Sinotrans’ other long-term partner was UPS, with whom it started co-operation in 1988, at a time when joint ventures defined the main way for foreign companies to do business in China. “Companies had to have a partner to enter China, and because of our status and strong government backing, Sinotrans was the first choice,” says Mr Zhang. In 2005 UPS bought out its 23 joint ventures with Sinotrans for US$100m.

To Mr Zhang, this stage of development is part of Sinotrans’ history. “Because of China’s regulations on courier services, UPS had to use a partner. But UPS’ s own strategy is to develop on its own,” he says, explaining why the relationship with UPS ended.

The targets

China Pacific Life’s concessions illustrate the eagerness of potential Chinese target companies for foreign capital and expertise, and their increasing willingness to bite the bullet in order to attract acquirers. Earlier, China Pacific had spent two years negotiating with Australian insurer AMP, which eventually made an offer but then abruptly withdrew it in 2001. Carlyle signed a memorandum of agreement in 2003, spent four months on a comprehensive due diligence, and then presented China Pacific with a restructuring proposal. The two parties signed a definitive agreement in April 2004, but the deal looked on the verge of collapse when media reports circulated about disagreements over pricing and other fundamental issues.

Carlyle sought to bolster its bid by bringing in Pramerica, possibly the first time in China that a private-equity firm teamed up with a strategic investor to win a deal. That was the cue for various other strategic investors to make their own bids. But Carlyle and Pramerica prevailed. The agreement provided for a top-to-bottom revamp, from standardisation of recruiting procedures to adjustment in the product mix to centralisation of the IT, finance, underwriting and claims systems to the implementation of control and risk management mechanisms. China Pacific also agreed to sell up to 49% of the company to Carlyle and Pramerica if the regulations were changed to allow it.

While some potential targets like Yangzhou Auto Plastic Parts are saying no (see case study), Chinese companies operating from a position of weakness are proving receptive to M&A overtures from both foreign and domestic suitors. These include SOEs like China Pacific Life that had built up market share in a protected environment, and now run the danger of losing it as their industry is opened to real competition; those in fragmented industries like steel, coal and cars, and thus under pressure from Beijing to merge; and provincial and township enterprises aiming to monetise future cash flows by bidding out concession rights to the toll roads, bridges and other infrastructure they had built.

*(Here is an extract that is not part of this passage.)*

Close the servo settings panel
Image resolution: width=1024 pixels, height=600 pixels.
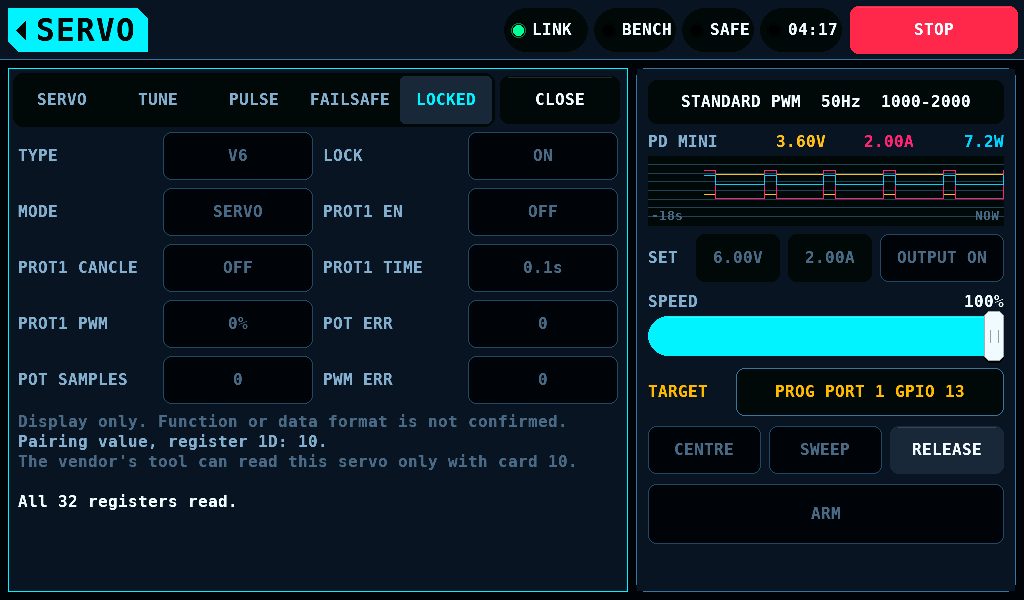(x=560, y=100)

For domestic acquirers, the main objective of M&A appears to be to gain market share or fulfil a business strategy. Focus Media’s acquisition of Target Media and the ongoing deal with Framedia will increase its market share of the relatively new advertising sector of lifestyle media, advertising posters and LCD monitors placed in commercial and residential buildings to over 90% in Shanghai. For large SOEs like Sinotrans, M&A primarily serves operational growth. Sinotrans reports that its acquisition of container ports in China is likely to increase over the next three to five years in pursuit of its freight forwarding business objectives.

Tracking talk of M&A deals in China, Thomson Financial has compiled a list of supposed targets (and their purported acquirers) from 1993 onwards. The rumour mill started to churn faster in 2003 and has not stopped since. So far in 2006, ten deals were rumoured, with one, Singapore bank OCBC’s purchase of 12.2% of Ningbo Commercial Bank, confirmed in January. (Some recent rumours are shown in Who’s in play.)

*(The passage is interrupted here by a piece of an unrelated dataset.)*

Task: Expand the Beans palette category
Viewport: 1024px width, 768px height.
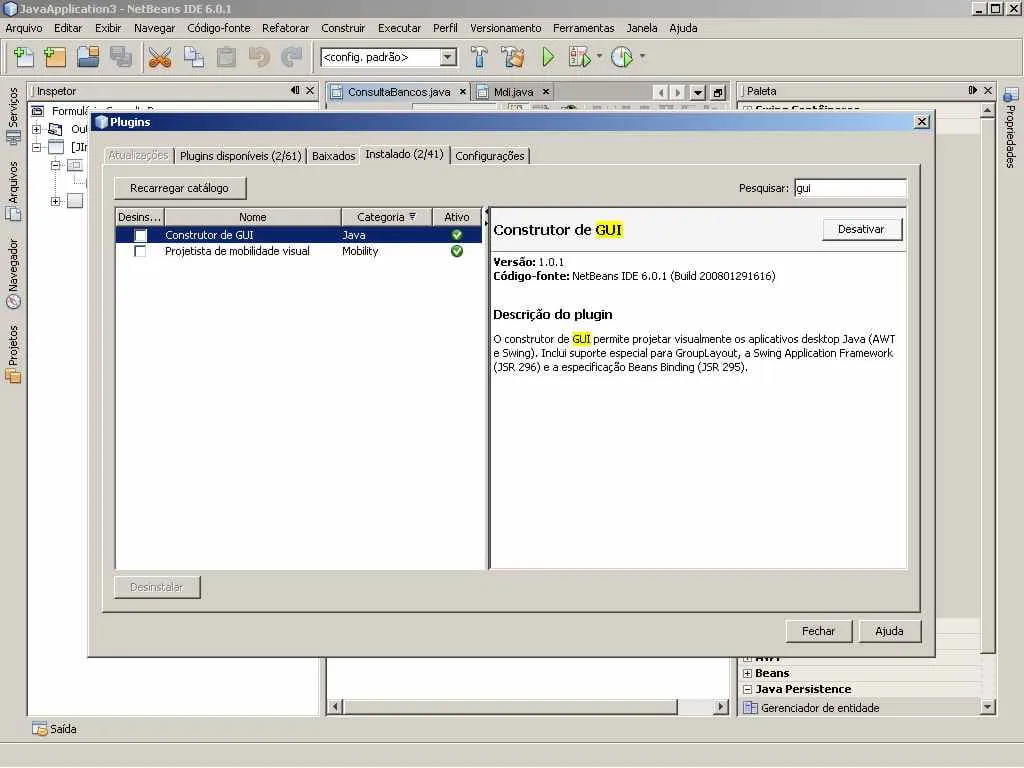Action: pyautogui.click(x=747, y=673)
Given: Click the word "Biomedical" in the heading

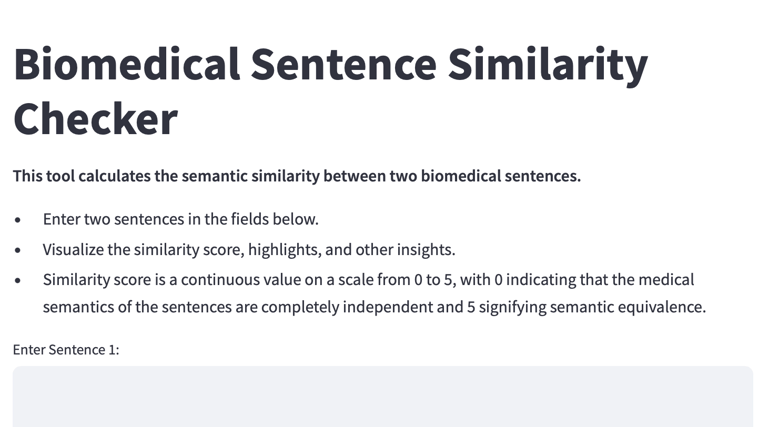Looking at the screenshot, I should (126, 64).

TCL and Lenovo: two for the world

Spare a thought for TCL Multimedia Technology’s long-suffering shareholders. When the Hong Kong-listed mainland Chinese electronics maker took over the television (TV) assets of French conglomerate Thomson in 2004 to form a new company called TTE, its stock price soared on optimism that it could extract more value from Thomson’s brands, which included the venerable RCA trademark in the US. TCL boldly promised to turn around TTE’s money-losing North American operation by the second half of 2005.

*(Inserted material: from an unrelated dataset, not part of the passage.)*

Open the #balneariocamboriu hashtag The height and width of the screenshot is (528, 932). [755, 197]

That didn’t happen, however. TCL then set the first quarter of 2006 as the new target for the recovery. Even that is looking iffy. In February 2006, TCL issued a profit warning on its 2005 results. In a statement, chairman Li Dong Sheng said that the company “will not meet its expected performance target” for last year because of TTE, but did not give financial details. On March 8th 2006, TCL’s share price closed at HK$1.14 (about 15 US cents), down 53% from what it was before it acquired Thomson.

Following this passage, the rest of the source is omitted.